ЧТО НУЖНО СДЕЛАТЬ ▸
(a) Ответьте по отрывку о древнем сооружении на три вопроса:
(i) Какими годами археологи датировали создание сооружения?
(ii) Какой год открыватели фундамента назвали точной датой его создания?
(iii) Кого отрывок называет крупнейшим исследователем славянского Язычества XX века?
(b) Выпишите из отрывка о древнем сооружении всех людей, которые названы там по имени.

ТЕКСТ ДЛЯ ЧТЕНИЯ ▸
**********
Археологи датировали создание обнаруженного ими сооружения 971–988 годами.
Нет, я не спорю, читатель, при наличии фантазии можно подыскать этому сооружению какое-нибудь другое объяснение.
Ну, скажем, любил будущий креститель Руси посидеть летом на свежем воздухе под, скажем, деревом (остатки деревянного столба) под забором собственной резиденции и для этой цели специально велел вымостить под сенью ветвей площадку.
Сидел там в тенёчке, кушал шашлыки – следы двенадцати жердей, продолжая фантазировать, можно принять за остатки мангалов – а объедки, ленясь ходить далеко, зарывал по соседству в яму.
И в ту же яму как-то во хмелю (это ведь ему принадлежит бессмертное изречение «Руси есть веселие пити, не можем без того быти!») выкинул, не заметив, с костями, любимый боевой топор.
А можно прислушаться к наставлению мудрого английского монаха-доминиканца Уильяма Оккама, современника нашего Ивана Калиты, и не изобретать, насилуя разум и здравый смысл, сущностей сверх необходимых.
Именно так поступили открыватели фундамента загадочного сооружения, определив точную дату его создания как 980 год, а в самой находке опознав остатки возведенной Владимиром святыни Русских Богов. Именно так поступил крупнейший исследователь славянского Язычества XX века – Борис Александрович Рыбаков.
И я охотно присоединяюсь к этим учёным, и именно это – а не всеразъедающий «алкагест»[11]11
11 Средневековые алхимики называли так вещество, к счастью, столь же мифическое, как эликсир вечной молодости или философский камень, прикосновением превращающий в золото любые металлы. Зачем алхимикам потребовался растворяющий все, с чем соприкасался «универсальный растворитель» алкагест, я, откровенно говоря, не понимаю.
**********
ПРЕДОСТАВЛЕННЫЕ ЗАПИСИ ▸
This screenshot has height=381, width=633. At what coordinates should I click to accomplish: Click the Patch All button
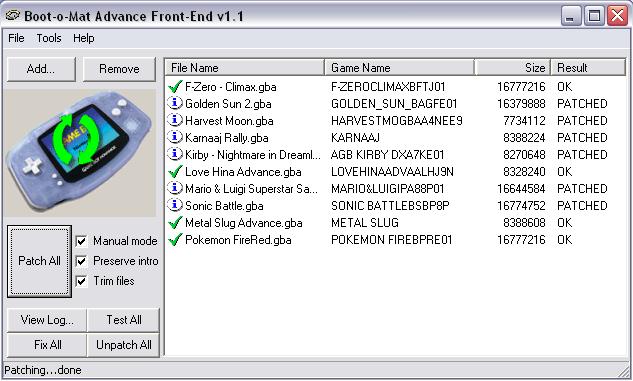pos(39,261)
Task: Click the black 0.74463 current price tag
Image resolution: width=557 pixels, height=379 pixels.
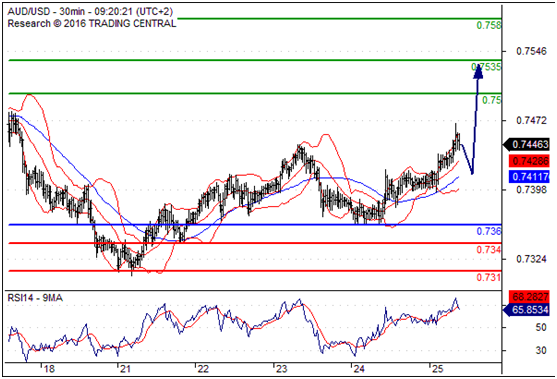Action: 526,145
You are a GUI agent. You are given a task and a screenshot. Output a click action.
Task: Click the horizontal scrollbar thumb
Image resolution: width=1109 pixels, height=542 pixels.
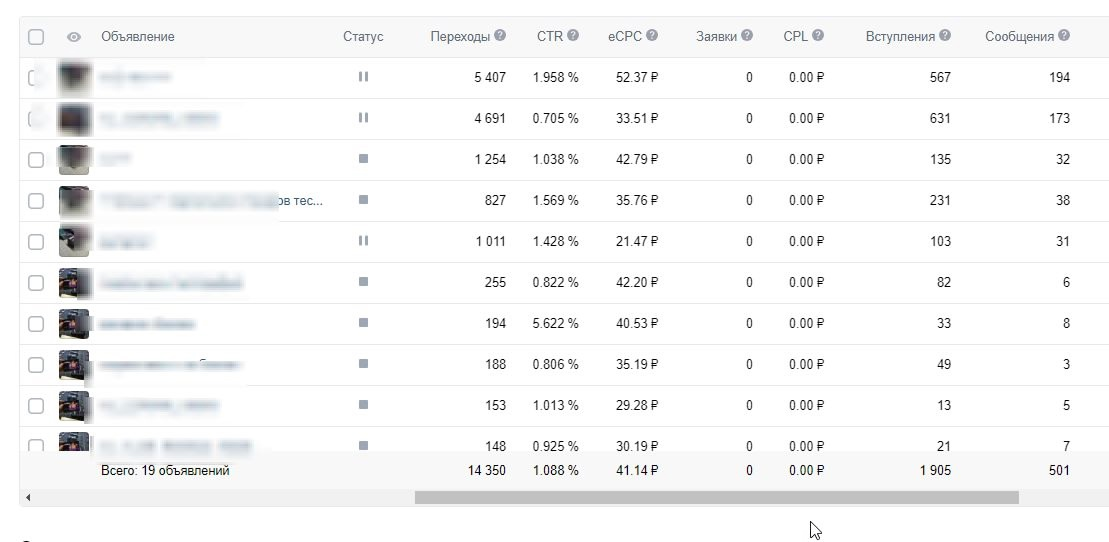tap(716, 497)
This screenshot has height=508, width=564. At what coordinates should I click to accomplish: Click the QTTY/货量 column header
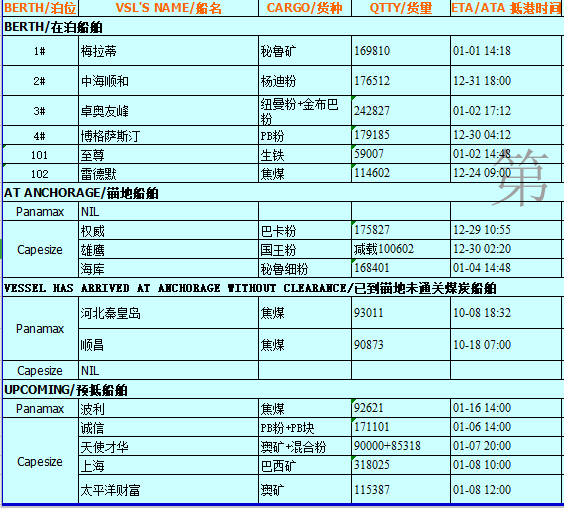pyautogui.click(x=401, y=8)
**********
ОТВЕТЫ ПО ЗАДАНИЯМ ▸
(a)
(i) 971–988 годами.
(ii) 980 год.
(iii) Бориса Александровича Рыбакова.

(b)
Уильям Оккам
Иван Калита
Владимир
Борис Александрович Рыбаков